HISTOIRE, Rupture, Autonomie, Sujet social

Dans le monde historique, la valeur suprême n’est pas directement la liberté, ou la justice, mais l’histoire elle-même. Pourquoi ? Parce que seule l’histoire permet la réapparition de l’autonomie réelle, toujours d’abord rejetée par le monde social dans son organisation sacrificielle. Cette autonomie, définie comme puissance de création et surgissement de nouveauté, ne peut advenir qu’à travers une rupture avec la temporalité ordinaire, laquelle impose des modèles préétablis. Mais pour qu’une telle rupture institue effectivement un monde nouveau, elle doit être confirmée par un savoir : c’est l’unité de la rupture et du savoir qui définit l’histoire comme objectivité absolue du monde historique. La rupture avec le paganisme doit sans cesse être répétée, car le sujet social refuse une histoire faite de ruptures radicales qui conduirait à un monde où l’autonomie, assumant la finitude, serait offerte à chacun et où disparaîtrait la logique accusatoire dénoncée par Nietzsche.
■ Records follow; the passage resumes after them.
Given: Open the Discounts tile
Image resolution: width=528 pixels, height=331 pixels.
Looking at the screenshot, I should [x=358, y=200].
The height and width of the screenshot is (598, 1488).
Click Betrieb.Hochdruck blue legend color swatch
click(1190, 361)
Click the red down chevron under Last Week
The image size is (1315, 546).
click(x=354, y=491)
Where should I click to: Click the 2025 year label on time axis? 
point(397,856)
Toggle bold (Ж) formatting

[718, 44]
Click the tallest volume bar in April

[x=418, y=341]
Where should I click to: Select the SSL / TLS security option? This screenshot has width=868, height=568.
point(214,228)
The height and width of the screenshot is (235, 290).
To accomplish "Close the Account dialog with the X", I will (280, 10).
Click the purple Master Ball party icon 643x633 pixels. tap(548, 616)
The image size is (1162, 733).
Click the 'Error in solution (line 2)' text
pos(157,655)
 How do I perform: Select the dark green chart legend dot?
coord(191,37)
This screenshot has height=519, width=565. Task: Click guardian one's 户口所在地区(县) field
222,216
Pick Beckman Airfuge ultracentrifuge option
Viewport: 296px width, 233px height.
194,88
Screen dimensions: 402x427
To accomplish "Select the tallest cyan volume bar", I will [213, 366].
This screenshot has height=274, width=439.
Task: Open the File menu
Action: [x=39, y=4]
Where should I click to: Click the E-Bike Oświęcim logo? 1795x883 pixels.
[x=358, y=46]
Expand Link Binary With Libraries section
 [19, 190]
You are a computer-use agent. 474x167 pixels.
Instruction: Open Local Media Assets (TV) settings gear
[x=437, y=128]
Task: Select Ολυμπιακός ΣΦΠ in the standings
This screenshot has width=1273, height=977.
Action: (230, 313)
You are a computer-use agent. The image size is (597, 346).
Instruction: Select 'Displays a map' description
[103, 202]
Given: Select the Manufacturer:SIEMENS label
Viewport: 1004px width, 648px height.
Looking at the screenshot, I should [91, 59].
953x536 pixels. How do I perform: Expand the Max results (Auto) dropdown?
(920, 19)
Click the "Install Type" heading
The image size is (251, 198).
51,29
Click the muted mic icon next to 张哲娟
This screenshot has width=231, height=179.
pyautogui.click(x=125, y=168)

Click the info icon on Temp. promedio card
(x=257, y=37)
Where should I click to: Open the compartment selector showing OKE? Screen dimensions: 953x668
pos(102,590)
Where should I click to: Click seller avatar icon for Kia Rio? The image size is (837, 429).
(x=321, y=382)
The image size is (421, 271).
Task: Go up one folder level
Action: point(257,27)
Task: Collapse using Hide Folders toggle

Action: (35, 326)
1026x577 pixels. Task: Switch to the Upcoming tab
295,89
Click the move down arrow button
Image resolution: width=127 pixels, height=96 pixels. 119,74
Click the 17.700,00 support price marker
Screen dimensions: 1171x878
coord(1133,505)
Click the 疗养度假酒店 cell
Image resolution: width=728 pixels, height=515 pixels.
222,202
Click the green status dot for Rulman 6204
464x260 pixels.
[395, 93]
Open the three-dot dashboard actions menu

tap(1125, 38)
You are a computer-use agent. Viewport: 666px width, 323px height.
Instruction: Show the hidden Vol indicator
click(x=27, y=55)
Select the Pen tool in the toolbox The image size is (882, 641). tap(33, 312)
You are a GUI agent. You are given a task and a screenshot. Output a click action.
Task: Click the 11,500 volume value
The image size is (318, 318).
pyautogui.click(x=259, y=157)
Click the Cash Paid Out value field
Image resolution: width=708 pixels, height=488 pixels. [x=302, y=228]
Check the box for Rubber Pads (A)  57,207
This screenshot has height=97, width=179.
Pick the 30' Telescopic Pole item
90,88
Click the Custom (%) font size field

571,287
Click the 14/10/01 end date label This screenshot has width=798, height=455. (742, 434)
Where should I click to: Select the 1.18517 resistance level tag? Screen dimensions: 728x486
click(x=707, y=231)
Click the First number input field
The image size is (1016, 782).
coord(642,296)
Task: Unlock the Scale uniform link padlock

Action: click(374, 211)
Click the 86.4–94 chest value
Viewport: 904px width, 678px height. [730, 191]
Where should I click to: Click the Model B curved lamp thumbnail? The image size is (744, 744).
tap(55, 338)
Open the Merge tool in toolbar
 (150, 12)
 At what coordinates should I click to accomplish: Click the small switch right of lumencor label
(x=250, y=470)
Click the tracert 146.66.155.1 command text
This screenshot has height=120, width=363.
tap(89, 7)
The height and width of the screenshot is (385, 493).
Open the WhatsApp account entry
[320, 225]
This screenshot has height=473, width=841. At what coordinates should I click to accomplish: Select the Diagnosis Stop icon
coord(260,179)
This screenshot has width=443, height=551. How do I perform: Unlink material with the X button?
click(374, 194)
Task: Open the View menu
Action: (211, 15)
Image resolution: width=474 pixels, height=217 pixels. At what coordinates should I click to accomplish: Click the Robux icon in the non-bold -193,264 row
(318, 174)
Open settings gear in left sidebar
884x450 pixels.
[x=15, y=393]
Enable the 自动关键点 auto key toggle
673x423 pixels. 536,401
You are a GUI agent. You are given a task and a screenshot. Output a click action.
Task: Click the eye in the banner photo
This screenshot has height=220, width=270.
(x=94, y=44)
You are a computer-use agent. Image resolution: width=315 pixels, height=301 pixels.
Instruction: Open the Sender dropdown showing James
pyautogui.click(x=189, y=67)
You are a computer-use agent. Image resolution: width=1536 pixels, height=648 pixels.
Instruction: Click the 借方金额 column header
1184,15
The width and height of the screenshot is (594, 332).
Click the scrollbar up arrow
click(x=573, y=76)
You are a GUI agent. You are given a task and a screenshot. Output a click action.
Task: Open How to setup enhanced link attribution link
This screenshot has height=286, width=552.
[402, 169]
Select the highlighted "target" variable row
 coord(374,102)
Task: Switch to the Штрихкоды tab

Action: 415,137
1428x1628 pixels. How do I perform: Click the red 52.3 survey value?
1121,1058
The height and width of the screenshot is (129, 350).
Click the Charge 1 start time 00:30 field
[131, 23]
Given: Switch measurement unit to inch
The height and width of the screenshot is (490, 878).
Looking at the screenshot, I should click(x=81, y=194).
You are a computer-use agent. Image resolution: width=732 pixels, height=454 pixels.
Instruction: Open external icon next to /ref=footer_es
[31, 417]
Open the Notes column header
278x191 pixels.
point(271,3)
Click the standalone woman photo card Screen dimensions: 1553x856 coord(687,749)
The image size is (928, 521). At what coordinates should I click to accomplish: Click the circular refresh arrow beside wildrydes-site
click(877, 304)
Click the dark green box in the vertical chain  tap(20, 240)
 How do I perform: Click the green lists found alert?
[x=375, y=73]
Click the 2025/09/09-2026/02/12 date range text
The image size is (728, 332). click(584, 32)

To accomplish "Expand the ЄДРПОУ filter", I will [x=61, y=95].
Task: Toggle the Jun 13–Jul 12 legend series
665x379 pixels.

Il lui préfère une conception continue et progressive de l’histoire, qu’elle soit scientifique ou philosophique, notamment chez Hegel, où l’autonomie serait donnée d’avance et se déploierait sans véritable rupture. Mais une telle conception suppose la pérénnité de l’ordre sacrificiel et fait obstacle à l’avènement d’une autonomie véritable de l’individu.


“Contradiction objective du monde historique. Si histoire il doit y avoir, si un savoir doit se proposer sous ce nom, que ce soit un savoir qui ne laisse aucune place à quelque rupture radicale ; un savoir qui ne dise en rien qu’on doit s’arracher à un état toujours d’abord mauvais des sociétés humaines ; un savoir qui, au plus, montre l’homme déployant toujours davantage, faisant « progresser », une autonomie qu’il aurait par soi, à l’avance. C’est ce qu’on peut voir dans telle conception scientifique de l’histoire, mais aussi, en philosophie, dans la conception de Hegel. Reste que l’histoire ainsi conçue suppose en fait que soit maintenu l’ordre sacrificiel toujours présent à l’origine des sociétés – avec son rejet de toute autonomie véritable de l’individu.”